There's nothing ingenious about what Orlando does. It's the flexibility of the team's personnel that makes the Magic impossible to defend. Everyone is an interchangeable part in the offense. Each of the six guards and forwards can shoot the three, pass the ball, and put it on the deck. Howard appreciates this, and has gotten very shrewd at letting his teammates make plays for him. He checks in immediately after Lewis' hoop, and converts on the very next possession: 

  • [2nd quarter, 6:20] Johnson is still at the point. He gets a strong screen up top from Lewis, then penetrates into the paint. Howard, meanwhile hangs out just off the mid-post on the left side.  The instant Cleveland's interior defense collapses on Johnson, he pitches the ball off to Howard, who now has a huge amount of space to muscle his way to the rim. Anderson Varejao tries to reestablish his presence underneath, but Howard is too quick. By the time Varejao shifts his attention back to the big man, Howard is already into his drive. His running hook from five feet is soft.

    This is the Howardized variation of the drive-and-kick, only with the ball ending up in the hands of the big man near the basket rather than a shooter out on the arc. 

Orlando uses its bread and butter to establish control of the game just before halftime, and Howard gets the assist:

  • [2nd quarter, 4:55] The Orlando 4-out/1-in: The single most effective offensive scheme we've seen from any team in the postseason. Everyone on the floor and on both benches knows it's coming.

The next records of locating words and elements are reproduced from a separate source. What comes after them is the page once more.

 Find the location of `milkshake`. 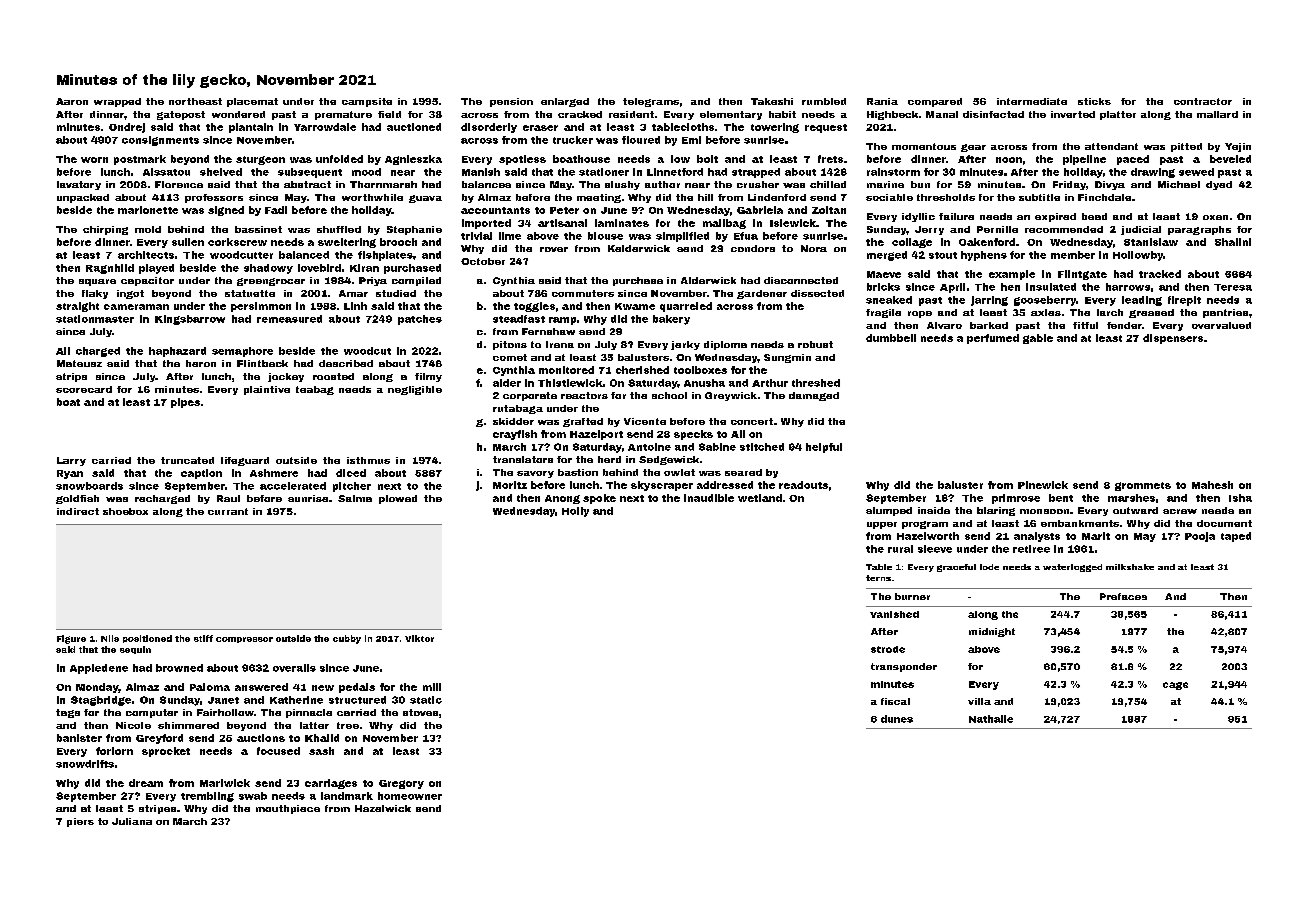

milkshake is located at coordinates (1130, 567).
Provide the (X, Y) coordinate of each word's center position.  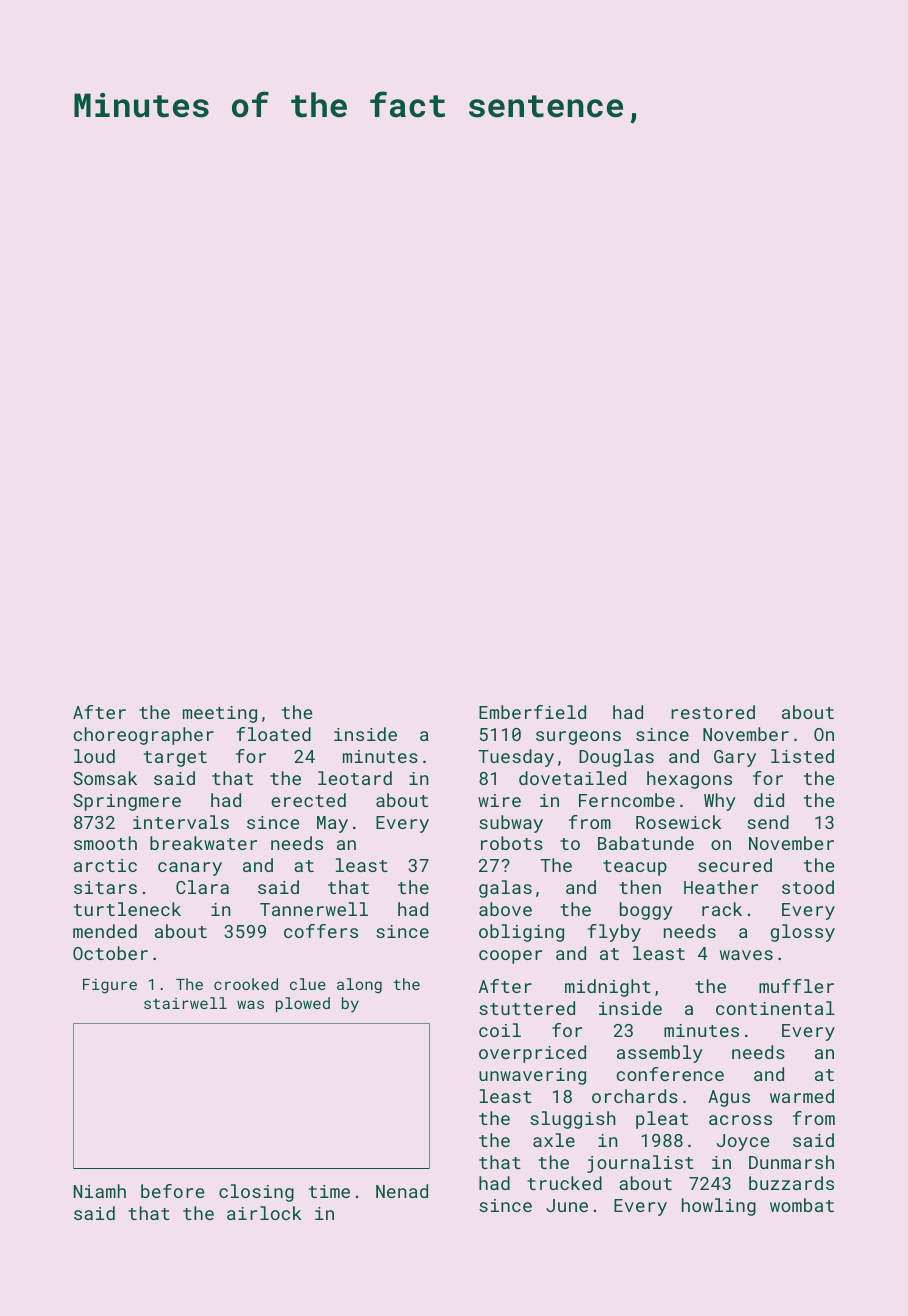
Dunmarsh (791, 1162)
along (359, 985)
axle (554, 1140)
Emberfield (532, 712)
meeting (220, 714)
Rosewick (678, 822)
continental (775, 1008)
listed (802, 756)
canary (190, 869)
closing (256, 1193)
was (250, 1004)
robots (512, 843)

    When Howard gets the ball off the left block, the Cavs promptly send a double-team, as Delonte West joins Varejao on the cover. Howard has gotten so good at sizing up the backside of the defensive zone in this situation. He takes a looks at his four shooters spread around the arc. At first glance, there isn't much there. For all of Cleveland's problems this series, they're still one of the best defensive teams in basketball, and they rotate very well early in this set. Orlando realizes that in order to work itself an open shot, someone has to scramble the defense. 

    That's when Courtney Lee dives hard for the basket from the top of the arc. LeBron James, who has been monitoring the top of the floor, has no choice but to pick up Lee on the cut. When Lee cuts, Lewis fills that open space up top, where Howard finds him for the wide open three-pointer. Lewis drains it. He finishes with 18 points on the night, capping off a solid series. 
What disintegrates the Cleveland defense? Lee's basket cut. A less-disciplined team would settle for a mediocre shot after their first option doesn't get them the open look they want. Not the Magic. They're so patient, so confident that they can get something out of the possession, even if it takes them deep into the shot clock. Lee never actually touches the ball, yet he's the catalyst. How many teams execute an offense where off-the-ball players routinely create shots?

This is just a sampling. Roll through the game tape, and you can find possessions like these everywhere: Another set run through Howard on the left block that results in a full swing of the ball around the perimeter for an open three-point shot by Alston [2nd quarter, 1:27], a Turkoglu/Gortat screen-and-roll that produces a kickout to a wide open Mickael Pietrus [2nd quarter, 8:04], Howard doing his best Pau Gasol imitation with a pass over his shoulder out of the block to Pietrus on the basket cut [3rd quarter, 0:22].

All season, skeptics questioned whether Orlando played a style of basketball that was conducive to winning a championship -- as if winning is a question of aesthetics. In modern basketball, we've seen fast teams, slow teams, motion offeneses, pick-and-roll outfits all win NBA Championships. No matter what their offensive agendas, these teams had one thing in common: They executed.